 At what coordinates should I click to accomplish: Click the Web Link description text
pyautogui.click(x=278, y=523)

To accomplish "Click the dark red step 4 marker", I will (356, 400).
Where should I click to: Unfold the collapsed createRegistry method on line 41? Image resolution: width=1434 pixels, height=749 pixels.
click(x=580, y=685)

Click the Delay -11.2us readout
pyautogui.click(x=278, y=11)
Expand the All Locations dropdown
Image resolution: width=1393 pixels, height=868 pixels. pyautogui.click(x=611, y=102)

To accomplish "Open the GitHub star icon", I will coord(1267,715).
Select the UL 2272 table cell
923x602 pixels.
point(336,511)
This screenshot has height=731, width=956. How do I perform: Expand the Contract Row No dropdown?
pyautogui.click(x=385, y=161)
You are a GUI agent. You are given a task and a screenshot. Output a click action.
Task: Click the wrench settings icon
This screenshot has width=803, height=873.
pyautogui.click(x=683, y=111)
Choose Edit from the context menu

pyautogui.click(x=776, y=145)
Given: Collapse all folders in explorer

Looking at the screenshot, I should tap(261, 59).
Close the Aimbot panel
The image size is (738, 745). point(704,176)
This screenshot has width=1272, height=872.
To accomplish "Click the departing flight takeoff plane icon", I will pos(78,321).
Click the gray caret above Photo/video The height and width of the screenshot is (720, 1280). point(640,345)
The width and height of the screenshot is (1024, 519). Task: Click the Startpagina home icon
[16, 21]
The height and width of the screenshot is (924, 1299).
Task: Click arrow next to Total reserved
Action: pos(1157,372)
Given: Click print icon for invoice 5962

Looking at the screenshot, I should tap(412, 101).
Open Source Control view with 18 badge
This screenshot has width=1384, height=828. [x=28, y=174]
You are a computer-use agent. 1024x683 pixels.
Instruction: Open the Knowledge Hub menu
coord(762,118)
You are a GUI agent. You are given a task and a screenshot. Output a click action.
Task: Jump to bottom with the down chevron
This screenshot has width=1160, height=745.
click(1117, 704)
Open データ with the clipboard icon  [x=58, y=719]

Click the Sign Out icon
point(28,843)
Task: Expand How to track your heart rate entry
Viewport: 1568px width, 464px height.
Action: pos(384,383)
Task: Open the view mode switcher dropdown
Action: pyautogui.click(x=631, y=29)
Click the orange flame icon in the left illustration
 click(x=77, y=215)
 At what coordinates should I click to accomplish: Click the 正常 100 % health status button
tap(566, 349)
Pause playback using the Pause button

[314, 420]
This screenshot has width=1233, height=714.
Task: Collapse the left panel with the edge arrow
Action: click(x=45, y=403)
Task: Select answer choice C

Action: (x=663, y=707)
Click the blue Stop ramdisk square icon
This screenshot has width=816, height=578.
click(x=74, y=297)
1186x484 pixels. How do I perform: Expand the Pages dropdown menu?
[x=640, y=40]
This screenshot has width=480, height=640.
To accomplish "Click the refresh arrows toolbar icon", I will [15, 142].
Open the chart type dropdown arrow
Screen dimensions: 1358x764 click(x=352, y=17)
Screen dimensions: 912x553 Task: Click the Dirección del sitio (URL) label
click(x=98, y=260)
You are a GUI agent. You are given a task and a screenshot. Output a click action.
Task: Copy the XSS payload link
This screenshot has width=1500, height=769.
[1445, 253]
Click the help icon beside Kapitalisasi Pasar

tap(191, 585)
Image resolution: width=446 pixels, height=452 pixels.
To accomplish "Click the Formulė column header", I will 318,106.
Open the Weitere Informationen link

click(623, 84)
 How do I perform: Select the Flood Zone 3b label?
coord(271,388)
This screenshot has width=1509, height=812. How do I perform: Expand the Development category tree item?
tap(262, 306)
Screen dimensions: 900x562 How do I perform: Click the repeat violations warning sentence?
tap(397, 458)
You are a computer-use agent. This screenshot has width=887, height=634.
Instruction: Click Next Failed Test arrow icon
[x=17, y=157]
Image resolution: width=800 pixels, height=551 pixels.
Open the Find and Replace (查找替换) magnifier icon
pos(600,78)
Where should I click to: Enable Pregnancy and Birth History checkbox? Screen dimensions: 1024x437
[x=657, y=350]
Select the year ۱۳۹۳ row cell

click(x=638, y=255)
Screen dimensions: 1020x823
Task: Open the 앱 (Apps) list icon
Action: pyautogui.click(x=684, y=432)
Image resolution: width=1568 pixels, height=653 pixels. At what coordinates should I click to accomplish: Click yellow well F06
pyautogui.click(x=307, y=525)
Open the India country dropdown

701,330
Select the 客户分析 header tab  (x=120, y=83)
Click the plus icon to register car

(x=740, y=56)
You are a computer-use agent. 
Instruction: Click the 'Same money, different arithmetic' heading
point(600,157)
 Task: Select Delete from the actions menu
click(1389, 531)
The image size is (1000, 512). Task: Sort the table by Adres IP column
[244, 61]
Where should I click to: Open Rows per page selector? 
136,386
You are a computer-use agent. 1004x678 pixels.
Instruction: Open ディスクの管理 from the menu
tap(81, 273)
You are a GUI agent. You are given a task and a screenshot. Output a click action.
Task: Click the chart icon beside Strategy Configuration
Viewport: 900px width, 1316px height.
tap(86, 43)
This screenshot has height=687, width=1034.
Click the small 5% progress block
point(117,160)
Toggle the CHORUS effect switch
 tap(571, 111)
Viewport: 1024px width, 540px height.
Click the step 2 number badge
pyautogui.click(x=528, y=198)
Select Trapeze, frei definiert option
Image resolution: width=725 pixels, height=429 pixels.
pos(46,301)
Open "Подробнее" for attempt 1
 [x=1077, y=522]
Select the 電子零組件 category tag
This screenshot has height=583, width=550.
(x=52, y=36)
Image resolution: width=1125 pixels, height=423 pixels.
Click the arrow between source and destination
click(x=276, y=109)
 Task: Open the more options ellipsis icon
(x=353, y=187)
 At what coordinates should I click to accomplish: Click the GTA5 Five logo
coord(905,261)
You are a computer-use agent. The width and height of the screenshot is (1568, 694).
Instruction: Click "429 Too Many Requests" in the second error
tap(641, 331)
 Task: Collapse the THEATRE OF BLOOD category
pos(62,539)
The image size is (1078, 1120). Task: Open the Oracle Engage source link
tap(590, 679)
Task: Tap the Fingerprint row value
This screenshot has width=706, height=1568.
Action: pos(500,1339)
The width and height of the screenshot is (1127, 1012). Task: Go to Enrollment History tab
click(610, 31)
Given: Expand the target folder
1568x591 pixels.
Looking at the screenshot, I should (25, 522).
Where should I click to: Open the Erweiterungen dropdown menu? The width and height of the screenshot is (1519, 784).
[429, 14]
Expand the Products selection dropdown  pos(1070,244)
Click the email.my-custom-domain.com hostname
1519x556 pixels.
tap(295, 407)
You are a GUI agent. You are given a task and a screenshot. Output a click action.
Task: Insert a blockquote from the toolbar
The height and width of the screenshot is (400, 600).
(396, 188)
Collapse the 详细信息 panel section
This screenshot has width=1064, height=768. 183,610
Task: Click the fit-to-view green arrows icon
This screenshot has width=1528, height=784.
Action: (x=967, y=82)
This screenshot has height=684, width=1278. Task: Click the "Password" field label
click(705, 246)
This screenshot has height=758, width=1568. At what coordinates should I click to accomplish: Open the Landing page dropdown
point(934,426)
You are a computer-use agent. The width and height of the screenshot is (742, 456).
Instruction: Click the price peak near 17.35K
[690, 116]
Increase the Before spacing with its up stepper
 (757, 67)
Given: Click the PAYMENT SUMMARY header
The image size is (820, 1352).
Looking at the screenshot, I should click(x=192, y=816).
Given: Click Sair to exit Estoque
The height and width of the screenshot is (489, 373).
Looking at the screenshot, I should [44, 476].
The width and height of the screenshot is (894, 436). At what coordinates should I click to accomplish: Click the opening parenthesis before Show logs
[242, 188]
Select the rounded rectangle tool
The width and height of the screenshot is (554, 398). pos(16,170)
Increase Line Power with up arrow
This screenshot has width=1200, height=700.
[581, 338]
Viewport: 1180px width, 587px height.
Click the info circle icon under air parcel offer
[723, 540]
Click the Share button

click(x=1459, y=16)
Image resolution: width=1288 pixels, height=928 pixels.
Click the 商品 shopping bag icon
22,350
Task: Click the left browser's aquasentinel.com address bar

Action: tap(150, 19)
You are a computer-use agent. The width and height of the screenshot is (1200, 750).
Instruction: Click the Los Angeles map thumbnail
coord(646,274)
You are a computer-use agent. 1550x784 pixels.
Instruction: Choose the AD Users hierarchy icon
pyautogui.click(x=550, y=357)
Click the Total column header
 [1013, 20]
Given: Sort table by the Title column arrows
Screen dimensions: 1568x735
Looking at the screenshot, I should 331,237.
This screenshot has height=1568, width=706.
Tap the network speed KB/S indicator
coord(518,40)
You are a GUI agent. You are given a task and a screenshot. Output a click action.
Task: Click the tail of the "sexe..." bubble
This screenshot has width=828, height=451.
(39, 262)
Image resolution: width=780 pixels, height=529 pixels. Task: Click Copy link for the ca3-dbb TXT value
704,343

------------------------------------

What to work on: Which of the lines in the material above contain "arrows"? Copy each one out.

Task solution:
To accomplish "Click the refresh arrows toolbar icon", I will [15, 142].
Task: Click the fit-to-view green arrows icon
Given: Sort table by the Title column arrows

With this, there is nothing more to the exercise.